Только заспорили о разводке по классам, как нарисовалась техничка: «Пал Иваныч, вы школу сами закроете?» И все посмотрели на меня. Ну да, они как бы дома, а мне ещё на велике пилить пять километров. «Да ерунда», – сказал я. Но и Дерягину пора было к семье, а Силуанову – ремонтировать квартиру к переезду жены. Так закончилась первая осмысленная среда в средней школе, под Рубиновый Вторник – как ещё тебя назвать?
В субботу мы начали, а в воскресенье заканчивали разводку двух линий. В коридоре всё подряд изрыгал Дерягинский «шарп», а сам он пробивал «лапшу» со стола. Я обходился табуреткой, Силуанов всюду доставал с пола, только молоток себе по руке выбрал. Трудовик рассверливал дверные косяки и готовил чопики для крепления громкоговорителей на стенах в классах. Через окно я увидел, что в школу пришла и Лера – короткий плащик, стопа тетрадок под мышкой. Когда подтянулись предупреждённые с субботы технички, мусорить мы уже закончили. Трудовик собрал инструменты, физрук и Силуанов остались на линиях, а я пошёл прогревать усилитель. «А если коротнёт?» – спросил Дерягин. «Тогда увидим, кто как гвозди забивал», – сказал директор.
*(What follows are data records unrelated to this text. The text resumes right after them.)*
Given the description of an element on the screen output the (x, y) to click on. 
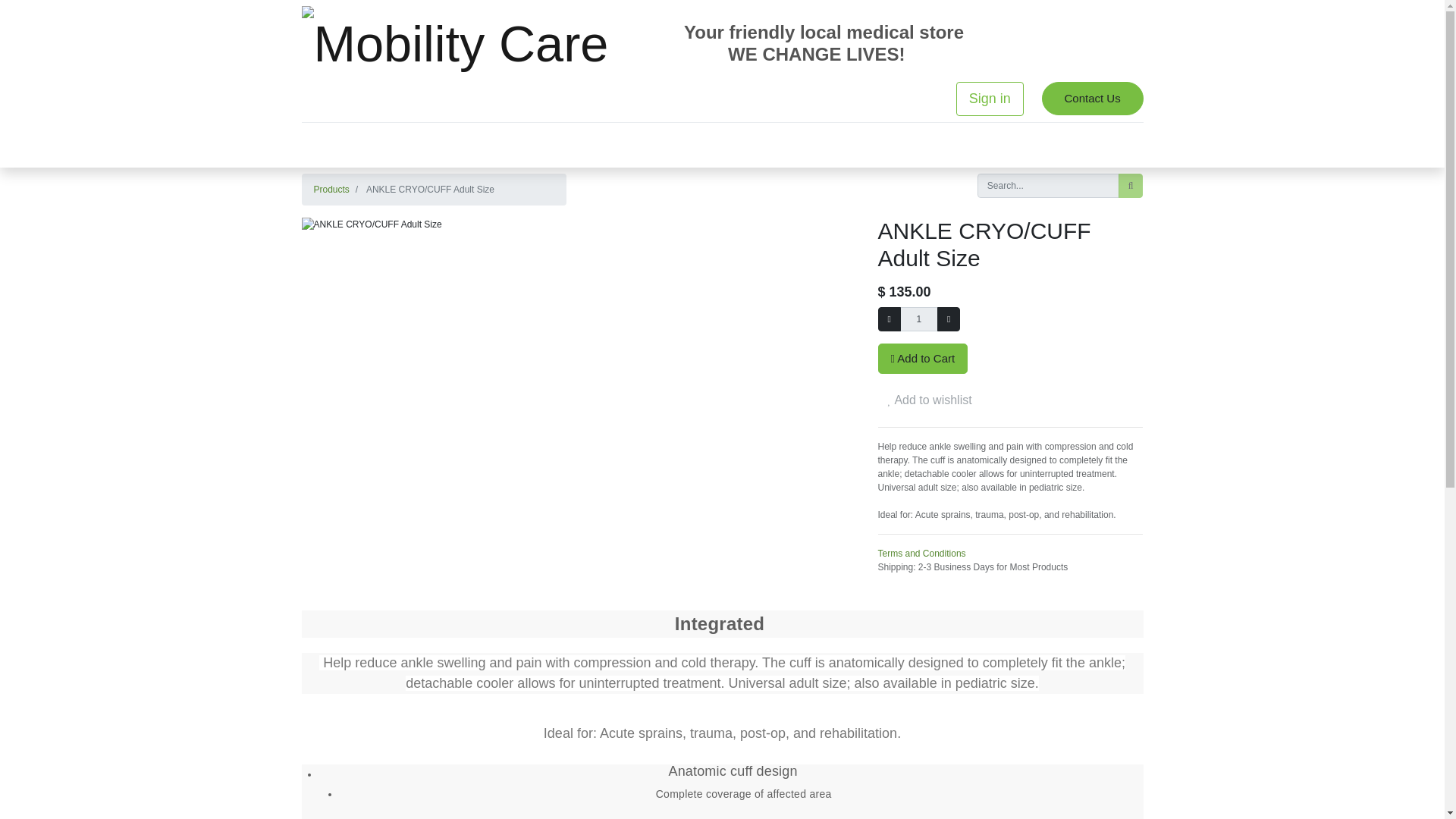
Add one (948, 319)
Remove one (889, 319)
Sign in (989, 98)
Terms and Conditions (921, 552)
1 (918, 319)
Add to wishlist (929, 399)
Products (331, 189)
Mobility Care (454, 43)
Add to Cart (922, 358)
Search (1130, 185)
Дверь радиорубки была открыта. Лера перебирала пластинки. «И всё уже работает?» – спросила. «Сейчас увидим», – сказал я. Пока индикаторная лампа в «Казахстане» набирала полный накал, у меня уже были подключены два микрофона, и новый я протянул ей: говорите что-нибудь. «Что говорить?» «Ну, как под мостом поймали Гитлера с хвостом – новости, короче». «А стихи можно?» И, глядя прямо на меня, она стала читать: «Косым, стремительным углом и ветром, режущим глаза, переломившейся ветлой на землю падала гроза». Я задохнулся от узнавания. Взял второй микрофон и, когда она сделала паузу, продолжил: «И вниз. К обрыву. Под уклон. К воде. К беседке из надежд, где столько вымокло одежд, надежд и песен утекло». Получилось не так, как хотелось, – сипло и неровно, гавканье какое-то. Я сбился, а Лера не без лукавства продолжила: «Далёко, может быть, в края, где девушка живёт моя». Потом она и меня будет учить читать стихи, главное – правильно дышать при этом, так, как их самих учили в пединституте, – мне не привилось. В дверях появился Силуанов: «Что это было?» Павел Коган, стихи. «Буль-буль, буль-буль, – изобразил директор. – Ясно, что не проза, да не разобрать ни черта». «А я всё слышал а-атлично!» – сказал подошедший Дерягин. И мы стали разбираться. Выход в усилителе был один, а коммутатор я делал наспех. «Ну, привари пока два простых разъёма, по очереди будем втыкать, – сказал Силуанов. – Говорил же, одну линию надо тянуть, нет, устроили, понимаешь, сегрегацию». Я переключил трансляцию на приёмник, мы ходили по школе втроём, подкручивали громкость на динамиках, а Лера в рубке время от времени меняла линии. Треск в пустой школе раздавался жуткий. «Против этого я в коммутатор кондёры и влепил», – оправдывался я. «Только стены испохабили!» – кричал издали Силуанов. Чушь со всех сторон неслась несусветная.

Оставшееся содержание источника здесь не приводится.